## SOURCE EXTRACT

And, when He calls us to do this work through these means, it is His Spirit that enables us to do so.

He may deliver, therefore, immediately through the miracle. He may deliver sometime soon, through a Moses. But it may be that He delivers after a long time of hard work and perseverance.

But it will come.

The Deliverer will deliver.

In the end. Always.

In the meantime, Remnant, persevere with great hope.

[Previous: Delegator] [Next: Designer]

May we contemplate this aspect of God’s nature throughout the week. Here are some passages to help us. Remember that all of the stories of God’s deliverance in the past are means of encouragement to us in the present, that God has proven Himself over and over again and He will be faithful to deliver us as well.

## EXTRACTED RECORDS
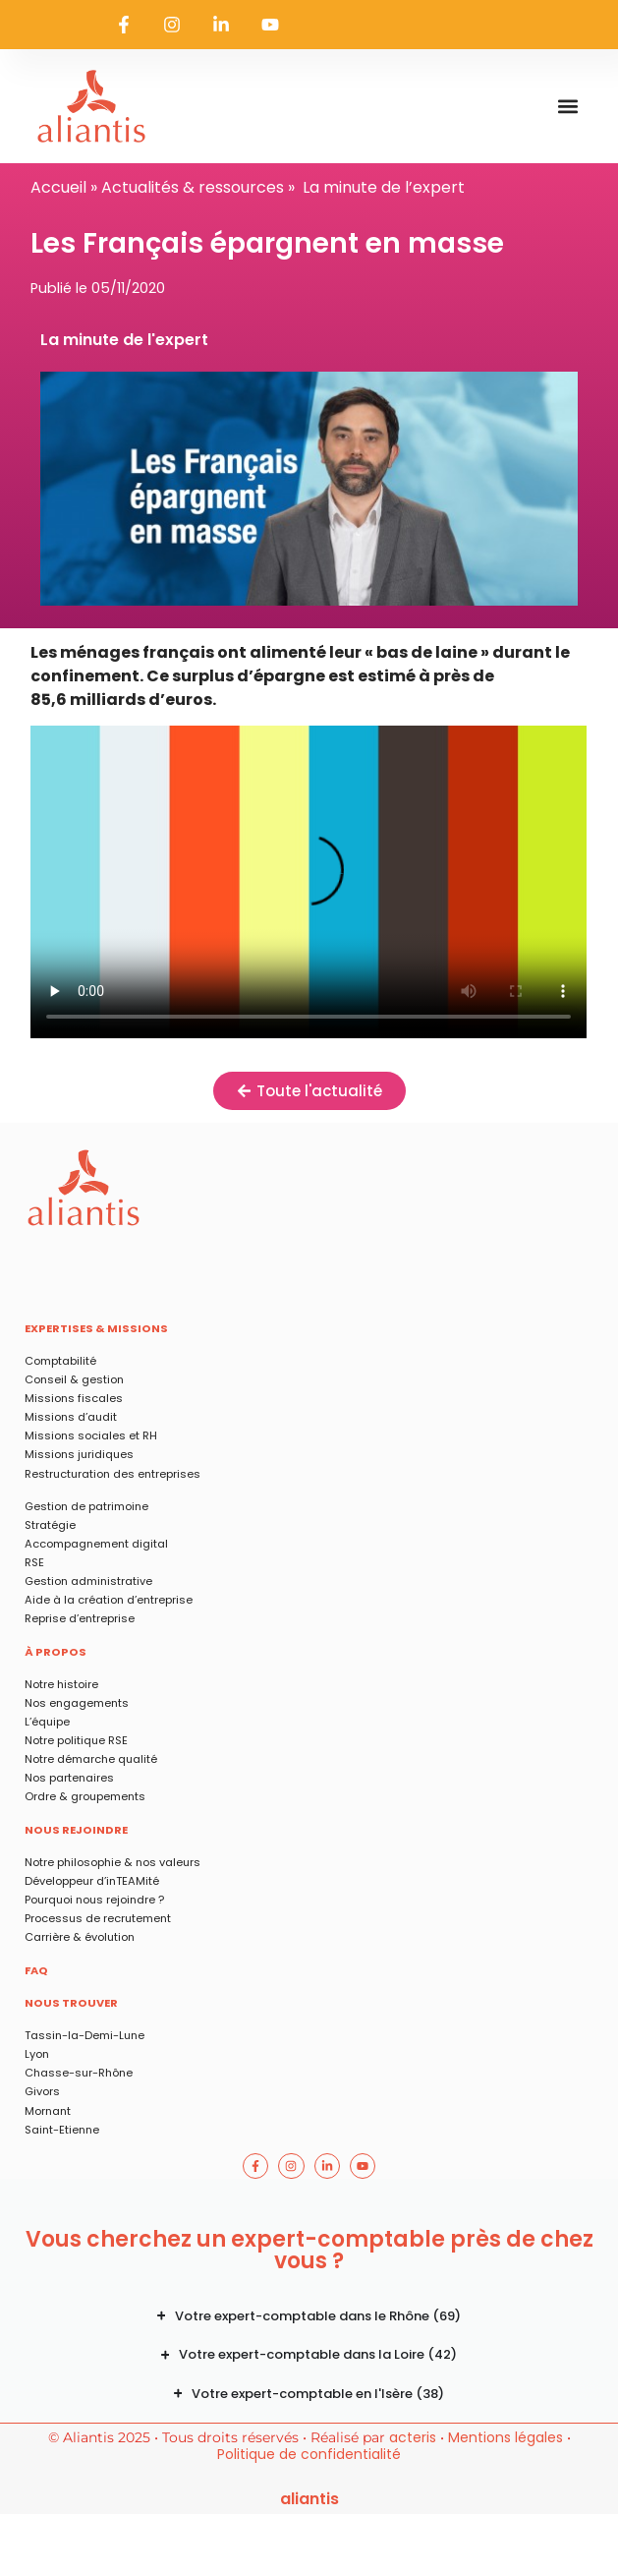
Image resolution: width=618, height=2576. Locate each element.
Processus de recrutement (98, 1918)
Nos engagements (77, 1703)
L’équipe (47, 1721)
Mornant (48, 2111)
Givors (42, 2091)
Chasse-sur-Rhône (79, 2072)
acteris (412, 2437)
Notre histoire (61, 1684)
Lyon (37, 2054)
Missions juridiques (79, 1454)
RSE (34, 1562)
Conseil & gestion (74, 1379)
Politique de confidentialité (309, 2454)
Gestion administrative (88, 1581)
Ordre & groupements (85, 1796)
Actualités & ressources (192, 187)
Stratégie (50, 1525)
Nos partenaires (69, 1778)
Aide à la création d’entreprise (109, 1600)
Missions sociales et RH (91, 1435)
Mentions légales (505, 2437)
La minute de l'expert (124, 339)
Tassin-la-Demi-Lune (84, 2035)
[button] (567, 106)
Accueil (58, 187)
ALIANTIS (309, 2499)
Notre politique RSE (76, 1740)
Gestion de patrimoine (86, 1506)
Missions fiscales (74, 1398)
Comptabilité (60, 1361)
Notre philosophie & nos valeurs (112, 1862)
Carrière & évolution (80, 1937)
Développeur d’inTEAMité (92, 1881)
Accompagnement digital (96, 1543)
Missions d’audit (71, 1417)
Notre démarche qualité (91, 1759)
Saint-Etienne (62, 2129)
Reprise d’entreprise (80, 1618)
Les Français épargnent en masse (308, 882)
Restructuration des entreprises (112, 1474)
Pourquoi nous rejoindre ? (94, 1899)
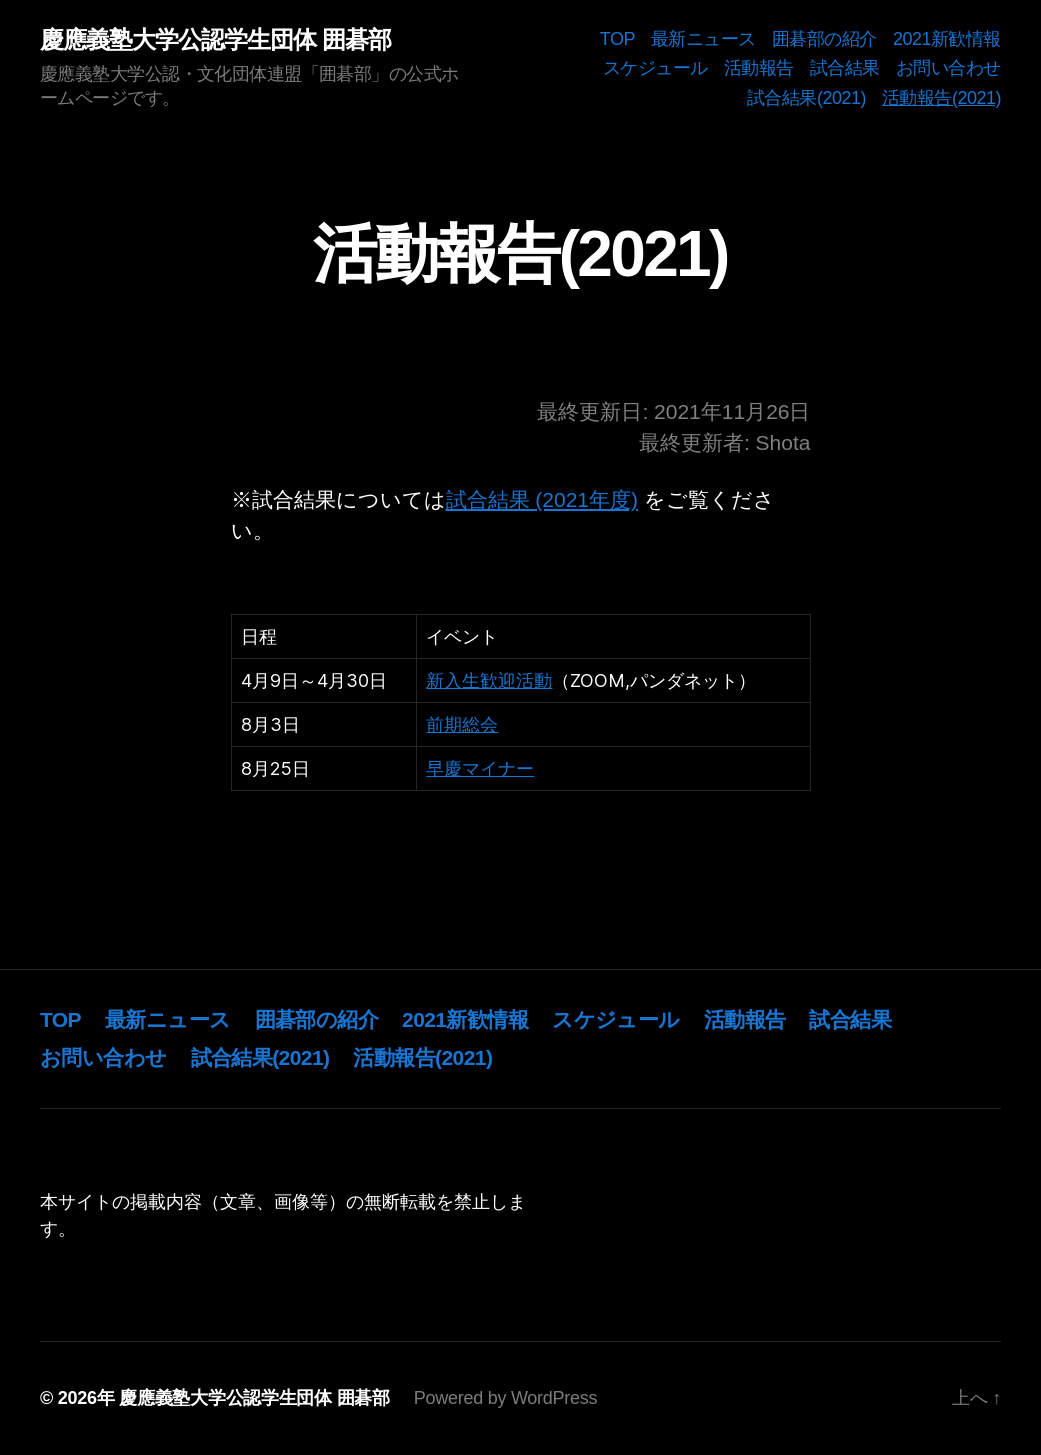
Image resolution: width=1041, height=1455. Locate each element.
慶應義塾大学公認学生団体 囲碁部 (215, 40)
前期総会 (462, 724)
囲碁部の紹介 (824, 39)
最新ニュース (703, 39)
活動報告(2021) (941, 98)
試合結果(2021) (806, 98)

## EXERCISE OBJECTIVE
Transcribe the stretch from "May we contemplate" through "us as well." in the passage on God as Deliverer.

## PROBLEM SOLUTION
May we contemplate this aspect of God’s nature throughout the week. Here are some passages to help us. Remember that all of the stories of God’s deliverance in the past are means of encouragement to us in the present, that God has proven Himself over and over again and He will be faithful to deliver us as well.